Though she has siblings, they are older, growing up was a solitary experience, especially when it came to finding an identity. Left to her own devices, sourcing of her own music and style rested entirely on Vandal’s shoulders. “My friends were looking to other people, and I really wanted to find icons that I could follow. But I honestly didn't really resonate with a lot of people… I just was more interested in the way people express themselves.” I notice Vandal rarely, if ever, seems to complain — everything comes with a hefty side of gratitude. “I just had a lot of time on my hands as a child. I was sad that I couldn't go to the club with my sisters, so I had my own little party at home.” Alone, Vandal pored obsessively through whatever records were within reach, without a mentor, but also without a voice in her ear dictating the good versus the bad, in versus out. Vandal sought nothing but an expression she could relate to. And she first found that in jazz.

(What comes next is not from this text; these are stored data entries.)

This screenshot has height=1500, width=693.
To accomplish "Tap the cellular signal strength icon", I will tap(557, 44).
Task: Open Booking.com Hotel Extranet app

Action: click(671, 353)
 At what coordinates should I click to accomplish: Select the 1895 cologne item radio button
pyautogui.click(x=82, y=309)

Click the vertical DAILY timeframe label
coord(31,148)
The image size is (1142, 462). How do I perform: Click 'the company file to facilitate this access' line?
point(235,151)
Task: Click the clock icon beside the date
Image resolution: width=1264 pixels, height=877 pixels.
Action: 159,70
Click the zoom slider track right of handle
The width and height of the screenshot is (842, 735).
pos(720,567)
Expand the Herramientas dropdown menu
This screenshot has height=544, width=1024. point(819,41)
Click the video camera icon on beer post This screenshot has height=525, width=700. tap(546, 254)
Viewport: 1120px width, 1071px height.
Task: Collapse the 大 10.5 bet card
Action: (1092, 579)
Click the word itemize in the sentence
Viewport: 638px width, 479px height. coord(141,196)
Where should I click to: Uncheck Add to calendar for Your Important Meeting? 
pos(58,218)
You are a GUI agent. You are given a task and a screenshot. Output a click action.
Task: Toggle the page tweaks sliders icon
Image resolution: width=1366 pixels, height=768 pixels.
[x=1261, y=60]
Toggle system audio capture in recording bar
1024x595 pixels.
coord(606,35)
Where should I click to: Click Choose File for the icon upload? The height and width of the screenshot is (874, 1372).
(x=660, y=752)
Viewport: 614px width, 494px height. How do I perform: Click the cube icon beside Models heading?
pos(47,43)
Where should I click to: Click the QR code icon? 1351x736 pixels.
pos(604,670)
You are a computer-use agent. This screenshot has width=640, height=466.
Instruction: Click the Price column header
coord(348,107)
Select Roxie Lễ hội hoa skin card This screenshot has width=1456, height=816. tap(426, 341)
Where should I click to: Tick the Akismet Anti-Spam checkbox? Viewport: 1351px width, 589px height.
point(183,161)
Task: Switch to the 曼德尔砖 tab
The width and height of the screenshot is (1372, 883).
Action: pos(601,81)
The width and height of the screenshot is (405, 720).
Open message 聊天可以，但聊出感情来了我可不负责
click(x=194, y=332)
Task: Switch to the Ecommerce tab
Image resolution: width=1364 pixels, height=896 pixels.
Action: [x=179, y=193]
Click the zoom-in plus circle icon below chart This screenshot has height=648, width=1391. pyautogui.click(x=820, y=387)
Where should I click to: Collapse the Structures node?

“No one was telling me that jazz was cool. I just realized that it made me feel something, and I wanted to know a lot more about it,” she says, wide-eyed. Allowing her new passion to run rampant, Vandal secretly auditioned for jazz music school in Australia — and was accepted, against her parents’ wishes. “That was the moment I was like, ‘Oh wow.’ It totally blew my mind and opened up a world of music that I didn't really know existed.” Quickly, she was a fixture hugging the wall at jazz clubs, consuming as much instrumental music as possible, though Vandal’s world was just beginning to expand. School soon led her to Ella Fitzgerald, Billie Holiday, and the broad landscape of vocal jazz. But though the world as she knew it had grown wider, Vandal’s scope was still narrow. Then one day, a friend handed her a Radiohead CD.
“That CD, and guitar-based music in general, changed my world… I became obsessed with punk music. I had a really shitty little guitar, so I started playing really badly into my Garage Band.” Coming from the refined technicality of jazz, she’d immediately found what she had been looking for. “I was drawn to the way that they just freely expressed themselves and used their voices — and that was exactly what they intended to do. It was loud. It was unapologetic. I wanted to do that myself. It inspired me to go, ‘I want to say something and express my own feelings in that way too.’”
When, as young people, we home in our interests — especially if it falls under the “alternative” umbrella — the next step is often to find the “scene.” Spawned from Black Flag in Hermosa Beach, there was the male-dominated Los Angeles hardcore scene of the 1980s. In the early aughts, emo’s third wave — primarily straight, white kids — held communion on Warped Tour black tops and in MySpace forums. The 2010s saw a tight, exclusive, and drug-addled network of American Apparel-ed folks holding court in downtown NYC.
“By this time, I was in Australia, so I didn't really find myself within specific communities or scenes at all. I didn't really feel like I fit into any scenes there. I grew up in a very white neighborhood. I went to a very white school. I didn’t feel like I quite had a place to go, even though I was discovering alternative music. It didn't feel like I was quite included in that space. It was just me discovering all of this stuff on my own. Community is super important to music and to art, but also, I'm not really interested in ‘scenes because I think that really separates a lot of people, especially for people of my skin color and women as well, you can feel very unwelcome in certain spaces. So I'm not about scenes at all, but I definitely believe in community and building community. I'm all about that. I'm still finding my community. If I'm honest, I'm still finding who that is and where that fits in the world. That's why I love traveling so much”.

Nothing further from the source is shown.